Sunday, May 2, 2010

adventures in fabric-making


To frame the photographs I will use in my piece on homelessness, I wanted to create a fabric that would work with the elements in those photos. As I have written, I printed the photos in sepia tones to represent the dirt or earth that is the home of those without a structure of their own, so I felt that the fabric should as well be that hue.

Two aspects of the photos have resonated with me. In the hand photo, the weathered wood of the bench is echoed in the furrowed lines in Thomas' hand. I thought that this could be captured by a particular surface design technique that produces minute cracks in the texture of the fabric.

To get this effect, a flour paste is applied to cloth. The dried paste is full of cracks, and any paint or dye applied to the cloth seeps into those cracks. The flour acts as a resist.

As well, one can draw in the flour paste, and with any luck, the designs will also take the paint or dye. I used three bamboo skewers, held in unison, making very staccato marks, rough, hoping to achieve a coarse disheveled look, if fabric can look that way.


You see a chain in this photo as well. In the photo of Thomas sitting at the bench, at his foot is a chain, leading to the bench. This chain is not, of course, attached to the homeless man, but the imagery in the photo was startling when I first spied it, as I have written before.
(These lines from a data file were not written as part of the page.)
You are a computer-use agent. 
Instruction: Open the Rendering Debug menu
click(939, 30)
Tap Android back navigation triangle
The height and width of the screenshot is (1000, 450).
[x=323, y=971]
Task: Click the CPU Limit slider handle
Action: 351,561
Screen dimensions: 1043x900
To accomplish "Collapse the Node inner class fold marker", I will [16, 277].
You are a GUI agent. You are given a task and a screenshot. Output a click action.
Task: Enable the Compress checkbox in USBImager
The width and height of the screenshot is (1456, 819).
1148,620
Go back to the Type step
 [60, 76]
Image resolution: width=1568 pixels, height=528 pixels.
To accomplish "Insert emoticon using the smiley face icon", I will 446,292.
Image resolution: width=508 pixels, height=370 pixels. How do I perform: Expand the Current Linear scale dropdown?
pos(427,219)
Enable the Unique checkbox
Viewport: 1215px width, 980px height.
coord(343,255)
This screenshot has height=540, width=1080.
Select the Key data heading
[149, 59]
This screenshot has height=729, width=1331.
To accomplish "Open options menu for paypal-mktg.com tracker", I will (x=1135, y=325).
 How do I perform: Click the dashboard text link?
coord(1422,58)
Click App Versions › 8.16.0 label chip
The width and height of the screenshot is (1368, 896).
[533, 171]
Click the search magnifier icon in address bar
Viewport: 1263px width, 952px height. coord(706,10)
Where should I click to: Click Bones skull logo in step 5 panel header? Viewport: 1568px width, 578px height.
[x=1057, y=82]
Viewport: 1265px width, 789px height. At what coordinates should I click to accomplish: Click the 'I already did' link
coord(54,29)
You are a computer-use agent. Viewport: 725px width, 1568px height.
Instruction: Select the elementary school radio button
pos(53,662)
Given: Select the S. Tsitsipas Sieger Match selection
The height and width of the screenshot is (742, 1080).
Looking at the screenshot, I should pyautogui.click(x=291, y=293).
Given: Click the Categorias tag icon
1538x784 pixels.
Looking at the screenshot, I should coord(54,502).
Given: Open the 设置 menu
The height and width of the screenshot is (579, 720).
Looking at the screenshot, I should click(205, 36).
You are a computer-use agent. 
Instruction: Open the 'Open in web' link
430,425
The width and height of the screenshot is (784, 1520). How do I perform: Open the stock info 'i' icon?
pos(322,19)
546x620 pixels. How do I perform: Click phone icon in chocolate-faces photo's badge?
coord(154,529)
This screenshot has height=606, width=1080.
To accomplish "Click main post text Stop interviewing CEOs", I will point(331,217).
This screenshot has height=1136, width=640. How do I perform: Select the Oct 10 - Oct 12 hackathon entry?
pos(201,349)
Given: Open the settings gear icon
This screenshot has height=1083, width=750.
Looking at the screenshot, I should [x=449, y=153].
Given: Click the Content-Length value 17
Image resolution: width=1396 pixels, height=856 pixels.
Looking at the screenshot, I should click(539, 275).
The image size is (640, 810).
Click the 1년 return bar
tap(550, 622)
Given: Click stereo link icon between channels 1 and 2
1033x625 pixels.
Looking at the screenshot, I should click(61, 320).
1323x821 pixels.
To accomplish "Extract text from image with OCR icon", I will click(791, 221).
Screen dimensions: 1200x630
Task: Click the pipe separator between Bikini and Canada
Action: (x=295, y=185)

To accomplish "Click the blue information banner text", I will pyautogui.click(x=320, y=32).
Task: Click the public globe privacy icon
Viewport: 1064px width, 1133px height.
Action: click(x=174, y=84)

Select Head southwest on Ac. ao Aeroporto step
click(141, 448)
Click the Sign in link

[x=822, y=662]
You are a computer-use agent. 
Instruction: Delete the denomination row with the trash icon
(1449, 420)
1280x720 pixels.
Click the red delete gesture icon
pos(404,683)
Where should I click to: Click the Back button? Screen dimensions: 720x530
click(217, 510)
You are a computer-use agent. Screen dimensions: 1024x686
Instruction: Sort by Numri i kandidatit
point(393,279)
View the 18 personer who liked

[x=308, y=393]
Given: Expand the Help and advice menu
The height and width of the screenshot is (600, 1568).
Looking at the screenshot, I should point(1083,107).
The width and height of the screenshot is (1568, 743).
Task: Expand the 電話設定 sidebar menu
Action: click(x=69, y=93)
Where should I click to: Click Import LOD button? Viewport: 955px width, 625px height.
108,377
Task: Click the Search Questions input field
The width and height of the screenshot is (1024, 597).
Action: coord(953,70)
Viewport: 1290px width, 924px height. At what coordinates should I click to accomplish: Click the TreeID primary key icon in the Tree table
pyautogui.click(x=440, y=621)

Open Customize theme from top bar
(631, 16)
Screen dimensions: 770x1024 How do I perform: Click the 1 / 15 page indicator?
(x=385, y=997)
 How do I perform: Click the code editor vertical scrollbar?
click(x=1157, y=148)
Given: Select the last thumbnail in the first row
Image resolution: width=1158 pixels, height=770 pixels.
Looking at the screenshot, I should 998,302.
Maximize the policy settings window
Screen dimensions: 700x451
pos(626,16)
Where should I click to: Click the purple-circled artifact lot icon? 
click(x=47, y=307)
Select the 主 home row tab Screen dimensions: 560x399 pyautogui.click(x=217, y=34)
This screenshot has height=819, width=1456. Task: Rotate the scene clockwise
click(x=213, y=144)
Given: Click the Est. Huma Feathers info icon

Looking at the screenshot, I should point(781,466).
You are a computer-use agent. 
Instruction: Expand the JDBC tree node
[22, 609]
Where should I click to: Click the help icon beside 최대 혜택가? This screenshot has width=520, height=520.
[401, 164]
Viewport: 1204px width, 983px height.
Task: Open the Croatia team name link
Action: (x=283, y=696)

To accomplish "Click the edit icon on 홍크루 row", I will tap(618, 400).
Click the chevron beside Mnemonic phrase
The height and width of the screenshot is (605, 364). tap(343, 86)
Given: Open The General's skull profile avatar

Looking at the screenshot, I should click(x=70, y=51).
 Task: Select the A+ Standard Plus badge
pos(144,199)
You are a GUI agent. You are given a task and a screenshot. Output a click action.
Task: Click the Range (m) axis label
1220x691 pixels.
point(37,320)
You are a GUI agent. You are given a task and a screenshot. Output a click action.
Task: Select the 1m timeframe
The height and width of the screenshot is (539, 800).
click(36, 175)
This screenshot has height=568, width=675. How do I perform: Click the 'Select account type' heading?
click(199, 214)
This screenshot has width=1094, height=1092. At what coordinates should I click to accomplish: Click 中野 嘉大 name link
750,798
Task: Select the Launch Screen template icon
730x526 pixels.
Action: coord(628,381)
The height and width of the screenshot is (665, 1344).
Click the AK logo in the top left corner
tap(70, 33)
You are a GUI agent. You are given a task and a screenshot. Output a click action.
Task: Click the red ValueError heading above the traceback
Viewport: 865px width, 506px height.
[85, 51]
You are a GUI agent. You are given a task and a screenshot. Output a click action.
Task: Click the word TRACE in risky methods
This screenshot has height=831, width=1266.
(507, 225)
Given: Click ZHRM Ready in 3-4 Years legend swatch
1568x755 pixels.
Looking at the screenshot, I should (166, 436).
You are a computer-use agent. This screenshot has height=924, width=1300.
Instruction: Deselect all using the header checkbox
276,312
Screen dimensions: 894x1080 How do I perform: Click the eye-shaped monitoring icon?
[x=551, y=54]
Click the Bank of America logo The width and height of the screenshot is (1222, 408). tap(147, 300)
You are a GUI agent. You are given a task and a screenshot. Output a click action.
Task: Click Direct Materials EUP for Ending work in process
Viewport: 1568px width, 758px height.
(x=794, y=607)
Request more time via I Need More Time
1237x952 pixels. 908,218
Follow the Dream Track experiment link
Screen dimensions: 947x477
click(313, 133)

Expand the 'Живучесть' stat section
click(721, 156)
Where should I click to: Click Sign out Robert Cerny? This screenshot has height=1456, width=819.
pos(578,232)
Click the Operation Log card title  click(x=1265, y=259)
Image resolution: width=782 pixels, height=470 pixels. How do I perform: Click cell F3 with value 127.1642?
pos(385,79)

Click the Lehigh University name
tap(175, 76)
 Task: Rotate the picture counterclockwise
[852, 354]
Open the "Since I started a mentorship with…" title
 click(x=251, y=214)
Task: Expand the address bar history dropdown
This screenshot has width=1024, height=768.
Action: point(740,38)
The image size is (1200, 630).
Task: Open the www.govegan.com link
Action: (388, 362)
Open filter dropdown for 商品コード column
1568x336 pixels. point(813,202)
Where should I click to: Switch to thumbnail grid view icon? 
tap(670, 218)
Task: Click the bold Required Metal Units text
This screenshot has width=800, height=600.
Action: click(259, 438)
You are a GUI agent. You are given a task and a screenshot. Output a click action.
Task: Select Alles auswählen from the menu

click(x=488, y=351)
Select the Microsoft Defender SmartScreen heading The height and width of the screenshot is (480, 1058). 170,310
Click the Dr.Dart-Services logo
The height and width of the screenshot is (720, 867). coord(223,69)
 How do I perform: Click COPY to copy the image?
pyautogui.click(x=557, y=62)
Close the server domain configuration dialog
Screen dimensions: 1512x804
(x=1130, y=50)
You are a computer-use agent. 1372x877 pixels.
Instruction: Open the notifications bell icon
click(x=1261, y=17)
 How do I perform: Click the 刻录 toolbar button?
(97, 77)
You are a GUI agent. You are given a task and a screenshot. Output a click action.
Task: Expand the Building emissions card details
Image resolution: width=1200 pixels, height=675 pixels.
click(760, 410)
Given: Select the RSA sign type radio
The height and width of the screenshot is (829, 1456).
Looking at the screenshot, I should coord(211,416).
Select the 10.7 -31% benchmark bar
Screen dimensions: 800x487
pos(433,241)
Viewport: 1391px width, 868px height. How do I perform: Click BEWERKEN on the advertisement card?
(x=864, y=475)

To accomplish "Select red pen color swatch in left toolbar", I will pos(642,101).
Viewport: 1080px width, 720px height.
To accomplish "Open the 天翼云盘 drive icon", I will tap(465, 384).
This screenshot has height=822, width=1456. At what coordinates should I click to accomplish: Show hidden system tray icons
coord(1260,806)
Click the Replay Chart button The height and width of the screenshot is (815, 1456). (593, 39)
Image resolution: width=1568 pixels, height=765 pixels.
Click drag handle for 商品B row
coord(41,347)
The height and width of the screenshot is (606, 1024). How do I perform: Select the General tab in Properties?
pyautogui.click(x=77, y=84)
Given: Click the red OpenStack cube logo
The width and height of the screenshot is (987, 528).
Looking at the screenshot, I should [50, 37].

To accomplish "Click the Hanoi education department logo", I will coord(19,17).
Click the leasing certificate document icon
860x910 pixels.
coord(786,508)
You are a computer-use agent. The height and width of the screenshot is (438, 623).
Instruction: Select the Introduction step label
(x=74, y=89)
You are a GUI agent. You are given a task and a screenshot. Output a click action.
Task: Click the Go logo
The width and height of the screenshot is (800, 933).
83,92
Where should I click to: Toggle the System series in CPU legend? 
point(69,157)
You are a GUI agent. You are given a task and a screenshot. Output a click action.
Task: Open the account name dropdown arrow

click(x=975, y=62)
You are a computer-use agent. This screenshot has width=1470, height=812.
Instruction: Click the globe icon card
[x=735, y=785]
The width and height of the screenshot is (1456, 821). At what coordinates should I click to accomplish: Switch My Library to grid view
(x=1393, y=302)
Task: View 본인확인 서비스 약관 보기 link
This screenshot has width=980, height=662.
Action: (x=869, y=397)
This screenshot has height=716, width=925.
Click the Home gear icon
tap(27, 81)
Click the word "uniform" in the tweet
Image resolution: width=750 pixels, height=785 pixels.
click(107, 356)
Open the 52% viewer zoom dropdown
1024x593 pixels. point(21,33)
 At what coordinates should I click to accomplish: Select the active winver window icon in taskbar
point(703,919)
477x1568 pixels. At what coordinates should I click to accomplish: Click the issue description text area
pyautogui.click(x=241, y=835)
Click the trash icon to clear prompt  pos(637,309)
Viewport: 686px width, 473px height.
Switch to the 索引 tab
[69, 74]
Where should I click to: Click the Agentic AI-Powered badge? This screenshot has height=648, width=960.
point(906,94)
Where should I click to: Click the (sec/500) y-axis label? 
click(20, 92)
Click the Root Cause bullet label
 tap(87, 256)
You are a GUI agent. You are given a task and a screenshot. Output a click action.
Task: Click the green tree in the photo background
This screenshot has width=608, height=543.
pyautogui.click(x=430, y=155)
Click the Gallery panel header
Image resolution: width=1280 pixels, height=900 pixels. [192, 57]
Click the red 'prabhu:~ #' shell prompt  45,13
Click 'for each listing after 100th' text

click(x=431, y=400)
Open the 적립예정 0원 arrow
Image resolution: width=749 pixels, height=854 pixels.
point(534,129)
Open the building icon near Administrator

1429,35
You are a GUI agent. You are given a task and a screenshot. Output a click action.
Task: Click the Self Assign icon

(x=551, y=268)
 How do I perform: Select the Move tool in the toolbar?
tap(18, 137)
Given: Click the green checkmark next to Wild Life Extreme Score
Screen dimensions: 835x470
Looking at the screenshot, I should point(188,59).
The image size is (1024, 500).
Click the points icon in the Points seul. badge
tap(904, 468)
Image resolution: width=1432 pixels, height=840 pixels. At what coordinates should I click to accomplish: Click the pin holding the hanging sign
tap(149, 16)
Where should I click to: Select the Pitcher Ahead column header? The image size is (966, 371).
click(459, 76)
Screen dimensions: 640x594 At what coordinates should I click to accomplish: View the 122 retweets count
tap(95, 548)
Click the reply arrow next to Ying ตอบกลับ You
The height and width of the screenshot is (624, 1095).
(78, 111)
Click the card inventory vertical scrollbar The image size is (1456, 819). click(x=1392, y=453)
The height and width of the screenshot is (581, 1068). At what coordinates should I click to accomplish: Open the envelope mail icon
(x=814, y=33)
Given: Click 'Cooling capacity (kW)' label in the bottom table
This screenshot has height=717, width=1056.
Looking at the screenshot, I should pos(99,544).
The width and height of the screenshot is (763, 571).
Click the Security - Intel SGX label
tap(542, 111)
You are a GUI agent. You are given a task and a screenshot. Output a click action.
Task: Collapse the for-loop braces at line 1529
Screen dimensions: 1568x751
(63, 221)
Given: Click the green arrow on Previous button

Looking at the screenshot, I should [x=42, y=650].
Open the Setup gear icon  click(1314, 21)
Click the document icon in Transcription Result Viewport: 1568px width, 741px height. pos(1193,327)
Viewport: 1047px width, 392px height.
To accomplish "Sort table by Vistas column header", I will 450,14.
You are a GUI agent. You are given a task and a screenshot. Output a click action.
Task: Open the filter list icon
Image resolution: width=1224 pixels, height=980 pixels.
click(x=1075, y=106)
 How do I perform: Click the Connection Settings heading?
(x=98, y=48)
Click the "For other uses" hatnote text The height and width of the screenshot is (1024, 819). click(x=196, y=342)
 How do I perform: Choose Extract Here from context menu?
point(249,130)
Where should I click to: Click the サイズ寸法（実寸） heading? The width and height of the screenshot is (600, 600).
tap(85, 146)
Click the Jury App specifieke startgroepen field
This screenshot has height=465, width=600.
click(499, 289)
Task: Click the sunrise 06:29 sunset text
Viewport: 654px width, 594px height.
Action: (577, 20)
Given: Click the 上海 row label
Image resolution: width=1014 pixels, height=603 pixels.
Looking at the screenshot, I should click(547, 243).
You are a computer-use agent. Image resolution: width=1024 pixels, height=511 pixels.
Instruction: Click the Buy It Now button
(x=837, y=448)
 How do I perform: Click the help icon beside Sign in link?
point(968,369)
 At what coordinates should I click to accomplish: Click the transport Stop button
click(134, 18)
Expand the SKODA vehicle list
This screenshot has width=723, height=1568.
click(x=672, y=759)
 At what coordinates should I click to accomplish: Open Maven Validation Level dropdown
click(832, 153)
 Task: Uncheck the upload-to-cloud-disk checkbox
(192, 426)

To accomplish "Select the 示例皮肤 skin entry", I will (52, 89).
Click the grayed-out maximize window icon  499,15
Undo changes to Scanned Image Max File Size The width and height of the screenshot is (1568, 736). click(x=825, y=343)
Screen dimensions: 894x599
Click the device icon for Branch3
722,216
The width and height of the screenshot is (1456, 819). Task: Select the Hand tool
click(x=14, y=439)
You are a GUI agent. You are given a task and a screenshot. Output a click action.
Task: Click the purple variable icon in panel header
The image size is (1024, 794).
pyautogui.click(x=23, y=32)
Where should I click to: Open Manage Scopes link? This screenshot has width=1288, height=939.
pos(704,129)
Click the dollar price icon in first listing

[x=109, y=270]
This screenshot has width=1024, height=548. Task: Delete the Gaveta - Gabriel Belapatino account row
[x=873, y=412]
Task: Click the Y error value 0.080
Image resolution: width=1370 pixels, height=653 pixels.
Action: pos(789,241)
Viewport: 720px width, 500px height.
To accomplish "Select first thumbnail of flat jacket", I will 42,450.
A very nice employee at Lowe's cut 5 one foot lengths of chain for me, and I laid these out on the fabric before I applied the flour paste. Here is the set up before I let it cure for 24 hours.

...and here it was today after a nice day in the California sun...

Next I had to prepare a dye paste. I had soaked my prepared-for-dyeing fabric in soda ash so it would accept the dye. I needed urea and sodium alginate for my thickened dye mix, so I hightailed it to my fave quilt store, Quilters' Studio, and it turned out that this was my day!

Eileen, the owner, had taught a dyeing class yesterday, and she not only gave me gave me all the dye I needed to mix up my dirt-brown color, she gave me the thickener I needed for the particular process I was using. Here's what she sent me home with!


So I mixed up my color and painted up my dye:

...and covered in plastic to let it batch for 24 hours...

I am pleased with how the "marks" look. I am not sure whether the chain motif will come through -- I may have been a bit heavy-handed with the dye, getting it into too many nooks and crannies and destroying the image. I won't know till late tomorrow.